Cataractes opérées en dehors d’un établissement de santé : pas de prise en charge par la CPAM

Titre complément
(Arrêt Cour de cassation, 2ème chambre civile, 20 mai 2010, n° 09-14.145)
Auteur(s)
Isabelle Lucas-Baloup
Contenu

La Cour de cassation annule un jugement du TASS de Cahors, qui avait ordonné la prise en charge, par la CPAM locale, d’une intervention chirurgicale de la cataracte réalisée par un chirurgien ophtalmologiste en son cabinet libéral en ville, en retenant :
« que le conseil régional de l’ordre des médecins du Limousin avait, après une visite du cabinet médical du Dr Y., vérifié que les moyens en matériel et en personnel de la structure correspondaient aux besoins des interventions chirurgicales qui y étaient réalisées, que les obligations de prudence et de comportement étaient respectées par le praticien, que la caisse n’établissait pas que les conditions avaient changé et que tous les patients dépendant du cabinet avaient été remboursés jusqu’à l’automne 2006 et depuis juin 2008, de telles incohérences administratives ne pouvant être opposées aux assurés qui doivent bénéficier sur l’ensemble du territoire d’une égalité de traitement ».
La Cour de cassation ne partage pas cette opinion et, très classiquement !, rappelle que la prise en charge est prévue et organisée par les articles L. 162-21 alinéa 1er du code de la sécurité sociale, et les articles L. 6111-1 et -2 et L. 6122-1 du code de la santé publique et « qu’en vertu du premier de ces textes, l’assuré ne peut être couvert de ses frais de traitement dans les établissements de santé de toute nature que si ces établissements sont autorisés à dispenser des soins aux assurés sociaux ; qu’il résulte de la combinaison de trois derniers que constituent des établissements de santé soumis à autorisation de l’agence régionale d’hospitalisation [aujourd’hui de santé] les structures alternatives à l’hospitalisation qui ont pour objet de dispenser avec ou sans hébergement des soins de courte durée en chirurgie ou des soins de chirurgie ambulatoire. » L’arrêt conclut qu’en se déterminant comme il l’a fait le jugement, sans rechercher si le cabinet d’ophtalmologie du Dr Y., dans lequel il pratiquait des opérations de la cataracte sous anesthésie locale par instillation de collyre, constituait un établissement de santé soumis à autorisation, n’a pas donné de base légale à sa décision. L’affaire est envoyée au TASS d’Agen.

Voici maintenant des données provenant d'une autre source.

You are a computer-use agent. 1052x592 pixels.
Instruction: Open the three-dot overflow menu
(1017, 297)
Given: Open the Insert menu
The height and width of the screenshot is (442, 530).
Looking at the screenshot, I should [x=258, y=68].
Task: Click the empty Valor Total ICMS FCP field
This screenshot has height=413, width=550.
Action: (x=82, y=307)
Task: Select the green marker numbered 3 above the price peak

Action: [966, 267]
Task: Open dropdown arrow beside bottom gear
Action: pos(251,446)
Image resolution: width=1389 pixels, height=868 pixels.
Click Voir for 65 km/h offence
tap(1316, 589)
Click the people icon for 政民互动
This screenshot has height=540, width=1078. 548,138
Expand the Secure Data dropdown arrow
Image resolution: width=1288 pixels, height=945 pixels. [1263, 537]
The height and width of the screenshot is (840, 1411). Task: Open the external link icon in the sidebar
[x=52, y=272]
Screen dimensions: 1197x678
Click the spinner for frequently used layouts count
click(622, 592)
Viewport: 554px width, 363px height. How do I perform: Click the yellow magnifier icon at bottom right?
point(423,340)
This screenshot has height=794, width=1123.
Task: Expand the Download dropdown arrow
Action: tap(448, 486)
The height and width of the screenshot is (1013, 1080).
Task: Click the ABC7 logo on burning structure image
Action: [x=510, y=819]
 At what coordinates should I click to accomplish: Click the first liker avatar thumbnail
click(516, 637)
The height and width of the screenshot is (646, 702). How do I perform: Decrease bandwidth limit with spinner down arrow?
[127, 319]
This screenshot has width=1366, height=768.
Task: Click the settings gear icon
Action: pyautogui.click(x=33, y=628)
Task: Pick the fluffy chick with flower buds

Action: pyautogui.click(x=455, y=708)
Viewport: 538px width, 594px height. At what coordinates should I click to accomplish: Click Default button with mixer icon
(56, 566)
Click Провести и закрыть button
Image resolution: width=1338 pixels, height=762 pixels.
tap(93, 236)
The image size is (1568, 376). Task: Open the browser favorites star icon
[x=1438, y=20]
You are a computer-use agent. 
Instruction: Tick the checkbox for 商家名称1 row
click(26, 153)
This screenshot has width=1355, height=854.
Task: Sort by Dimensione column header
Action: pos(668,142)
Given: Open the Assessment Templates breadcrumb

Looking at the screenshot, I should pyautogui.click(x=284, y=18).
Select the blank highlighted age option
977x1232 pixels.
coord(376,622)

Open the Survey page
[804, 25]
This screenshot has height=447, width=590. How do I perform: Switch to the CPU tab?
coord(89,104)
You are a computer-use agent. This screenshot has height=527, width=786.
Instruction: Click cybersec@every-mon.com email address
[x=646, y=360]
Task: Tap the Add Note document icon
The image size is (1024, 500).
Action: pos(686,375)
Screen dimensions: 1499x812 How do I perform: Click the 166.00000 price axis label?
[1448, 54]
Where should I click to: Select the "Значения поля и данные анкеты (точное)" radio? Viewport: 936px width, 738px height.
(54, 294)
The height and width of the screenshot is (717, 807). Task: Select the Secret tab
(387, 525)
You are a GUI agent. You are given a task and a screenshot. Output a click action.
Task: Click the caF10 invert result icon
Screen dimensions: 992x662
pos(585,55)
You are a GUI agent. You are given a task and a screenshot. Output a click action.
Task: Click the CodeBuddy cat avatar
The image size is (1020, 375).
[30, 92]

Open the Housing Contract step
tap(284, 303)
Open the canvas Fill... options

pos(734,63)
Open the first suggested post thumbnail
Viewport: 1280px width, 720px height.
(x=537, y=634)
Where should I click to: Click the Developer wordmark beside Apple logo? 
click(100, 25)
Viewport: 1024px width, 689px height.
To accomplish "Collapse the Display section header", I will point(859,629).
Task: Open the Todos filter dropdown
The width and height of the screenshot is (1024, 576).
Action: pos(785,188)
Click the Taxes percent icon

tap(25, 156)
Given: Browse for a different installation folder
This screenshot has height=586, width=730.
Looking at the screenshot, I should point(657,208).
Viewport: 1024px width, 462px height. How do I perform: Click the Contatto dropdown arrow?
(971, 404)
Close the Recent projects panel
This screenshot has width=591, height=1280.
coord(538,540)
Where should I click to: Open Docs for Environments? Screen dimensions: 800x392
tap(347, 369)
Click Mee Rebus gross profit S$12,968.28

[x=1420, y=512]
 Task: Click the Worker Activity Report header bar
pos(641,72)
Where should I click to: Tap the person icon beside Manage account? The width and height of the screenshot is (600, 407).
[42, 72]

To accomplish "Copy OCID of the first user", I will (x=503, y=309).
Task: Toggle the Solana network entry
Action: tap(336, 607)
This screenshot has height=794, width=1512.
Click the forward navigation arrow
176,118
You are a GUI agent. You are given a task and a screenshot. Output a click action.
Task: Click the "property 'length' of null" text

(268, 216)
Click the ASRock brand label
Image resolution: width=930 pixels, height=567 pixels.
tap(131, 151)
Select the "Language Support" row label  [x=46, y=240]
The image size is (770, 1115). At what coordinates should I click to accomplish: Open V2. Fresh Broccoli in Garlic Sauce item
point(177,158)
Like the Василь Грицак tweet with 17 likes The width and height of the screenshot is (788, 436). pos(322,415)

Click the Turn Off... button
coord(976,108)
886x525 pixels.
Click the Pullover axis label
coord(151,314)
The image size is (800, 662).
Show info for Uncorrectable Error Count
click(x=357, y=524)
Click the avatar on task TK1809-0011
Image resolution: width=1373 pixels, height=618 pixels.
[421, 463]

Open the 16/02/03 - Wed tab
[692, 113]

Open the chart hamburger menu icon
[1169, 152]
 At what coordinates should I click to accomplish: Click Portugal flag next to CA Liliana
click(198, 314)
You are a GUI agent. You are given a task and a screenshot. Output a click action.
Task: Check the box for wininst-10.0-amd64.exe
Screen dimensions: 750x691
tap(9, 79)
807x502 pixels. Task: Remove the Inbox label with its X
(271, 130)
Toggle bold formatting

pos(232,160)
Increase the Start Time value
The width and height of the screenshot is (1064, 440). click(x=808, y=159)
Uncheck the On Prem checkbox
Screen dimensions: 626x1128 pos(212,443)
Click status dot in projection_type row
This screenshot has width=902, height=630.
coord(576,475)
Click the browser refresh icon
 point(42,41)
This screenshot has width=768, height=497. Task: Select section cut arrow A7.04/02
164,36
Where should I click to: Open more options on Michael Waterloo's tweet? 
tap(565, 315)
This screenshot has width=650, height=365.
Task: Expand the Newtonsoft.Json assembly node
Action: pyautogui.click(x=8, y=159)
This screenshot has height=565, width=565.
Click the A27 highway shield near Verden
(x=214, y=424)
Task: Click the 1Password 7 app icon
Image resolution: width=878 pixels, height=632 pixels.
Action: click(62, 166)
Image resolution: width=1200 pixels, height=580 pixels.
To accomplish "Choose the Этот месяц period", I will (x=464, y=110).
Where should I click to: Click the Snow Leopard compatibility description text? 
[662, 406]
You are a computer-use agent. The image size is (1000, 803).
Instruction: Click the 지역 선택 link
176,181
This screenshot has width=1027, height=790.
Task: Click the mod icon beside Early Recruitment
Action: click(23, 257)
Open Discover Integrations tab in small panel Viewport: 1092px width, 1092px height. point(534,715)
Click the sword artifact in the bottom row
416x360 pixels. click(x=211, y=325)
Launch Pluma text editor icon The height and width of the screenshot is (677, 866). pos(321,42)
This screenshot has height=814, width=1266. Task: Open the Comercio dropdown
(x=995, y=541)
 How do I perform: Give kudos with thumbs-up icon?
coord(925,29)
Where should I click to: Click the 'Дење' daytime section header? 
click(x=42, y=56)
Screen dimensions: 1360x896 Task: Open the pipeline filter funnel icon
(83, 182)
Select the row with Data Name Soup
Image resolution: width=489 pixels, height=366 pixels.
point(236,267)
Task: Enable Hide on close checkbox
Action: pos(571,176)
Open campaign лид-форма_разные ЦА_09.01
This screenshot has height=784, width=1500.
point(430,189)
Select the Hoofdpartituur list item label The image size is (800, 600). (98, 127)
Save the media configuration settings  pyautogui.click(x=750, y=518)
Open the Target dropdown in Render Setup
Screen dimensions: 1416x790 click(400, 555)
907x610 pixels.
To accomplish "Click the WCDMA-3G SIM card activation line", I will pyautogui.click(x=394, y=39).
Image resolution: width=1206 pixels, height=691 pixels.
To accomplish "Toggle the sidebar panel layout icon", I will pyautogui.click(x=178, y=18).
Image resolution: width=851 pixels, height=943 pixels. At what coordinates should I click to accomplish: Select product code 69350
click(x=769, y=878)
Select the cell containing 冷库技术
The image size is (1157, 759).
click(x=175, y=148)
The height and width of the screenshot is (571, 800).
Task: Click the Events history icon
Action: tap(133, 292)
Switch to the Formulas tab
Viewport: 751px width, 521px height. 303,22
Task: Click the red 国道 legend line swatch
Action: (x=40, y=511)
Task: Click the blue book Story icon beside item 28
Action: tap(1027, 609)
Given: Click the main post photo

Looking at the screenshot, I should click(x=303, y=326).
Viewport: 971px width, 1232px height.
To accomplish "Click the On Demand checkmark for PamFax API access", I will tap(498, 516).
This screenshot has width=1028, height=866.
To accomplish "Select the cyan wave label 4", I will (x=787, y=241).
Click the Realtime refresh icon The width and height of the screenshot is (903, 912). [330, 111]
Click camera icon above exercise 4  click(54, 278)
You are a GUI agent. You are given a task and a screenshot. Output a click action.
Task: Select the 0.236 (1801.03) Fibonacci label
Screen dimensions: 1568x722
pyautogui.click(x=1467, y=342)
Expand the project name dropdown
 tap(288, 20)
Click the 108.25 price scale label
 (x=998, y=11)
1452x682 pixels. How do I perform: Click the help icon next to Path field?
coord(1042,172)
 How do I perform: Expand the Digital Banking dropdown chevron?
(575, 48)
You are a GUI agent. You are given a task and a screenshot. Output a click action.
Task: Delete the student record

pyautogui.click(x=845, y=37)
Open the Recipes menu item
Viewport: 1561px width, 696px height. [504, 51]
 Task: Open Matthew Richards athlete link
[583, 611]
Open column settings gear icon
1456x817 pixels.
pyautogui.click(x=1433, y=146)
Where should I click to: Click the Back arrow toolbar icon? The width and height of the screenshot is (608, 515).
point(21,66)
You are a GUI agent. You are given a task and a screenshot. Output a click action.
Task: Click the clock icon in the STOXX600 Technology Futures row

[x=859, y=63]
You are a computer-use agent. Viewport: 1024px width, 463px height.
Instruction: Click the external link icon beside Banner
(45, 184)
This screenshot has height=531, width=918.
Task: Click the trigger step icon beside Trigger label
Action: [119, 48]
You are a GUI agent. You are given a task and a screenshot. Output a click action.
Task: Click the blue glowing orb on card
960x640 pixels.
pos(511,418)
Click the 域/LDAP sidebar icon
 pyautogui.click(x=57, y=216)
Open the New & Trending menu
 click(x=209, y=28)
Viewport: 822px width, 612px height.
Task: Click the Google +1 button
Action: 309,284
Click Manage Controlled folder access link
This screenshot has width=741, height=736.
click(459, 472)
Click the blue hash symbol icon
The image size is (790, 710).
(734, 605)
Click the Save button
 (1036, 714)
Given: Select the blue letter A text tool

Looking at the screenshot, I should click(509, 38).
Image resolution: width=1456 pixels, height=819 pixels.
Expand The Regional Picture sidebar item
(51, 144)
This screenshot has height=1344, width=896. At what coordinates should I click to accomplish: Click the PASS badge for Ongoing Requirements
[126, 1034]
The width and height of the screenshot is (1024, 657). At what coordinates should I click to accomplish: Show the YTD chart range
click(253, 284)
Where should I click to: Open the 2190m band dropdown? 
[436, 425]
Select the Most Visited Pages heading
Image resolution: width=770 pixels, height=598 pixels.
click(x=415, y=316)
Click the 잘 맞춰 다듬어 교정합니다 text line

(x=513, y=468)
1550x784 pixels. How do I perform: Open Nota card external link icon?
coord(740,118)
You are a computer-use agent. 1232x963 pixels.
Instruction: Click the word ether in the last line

--> Les ophtalmologistes doivent être prudents dans la position qu’ils adoptent au regard de leur exercice de la chirurgie (mais où commence et où s’arrête la définition de l’acte chirurgical, c’est tout le problème non parfaitement réglé à ce jour, en droit). Il convient de se souvenir à ce titre de la condamnation, par la chambre criminelle de la Cour de cassation, d’un ophtalmologiste qui exploitait un « centre d’ophtalmologie autonome » jugé coupable du délit prévu et réprimé à l’article L. 6125-1 du code de la santé publique visant le fait d’ouvrir ou de gérer, sans l’autorisation prévue à l’article L. 6122-1 du même code, un établissement de santé défini par les articles L. 6111-1 et L. 6111-2.
(cf. site web lucas-baloup.com, La Lettre du Cabinet de septembre 2007, archives, « ophtalmologie », arrêt du 9 mai 2007).
Madame Bachelot, ancien ministre de la Santé, a annoncé pendant au moins deux ans, la promulgation d’une réforme du droit des autorisations, avec la possibilité d’autorisations adaptées aux centres autonomes (qui existent aussi dans d’autres spécialités que l’ophtalmologie, telles que les centres d’explorations en gastro-entérologie, les centres de médecine esthétique, etc.), mais il semble que le lobbying des établissements de santé autorisés par les ARS ait été efficace pour s’opposer à la publication de ce texte.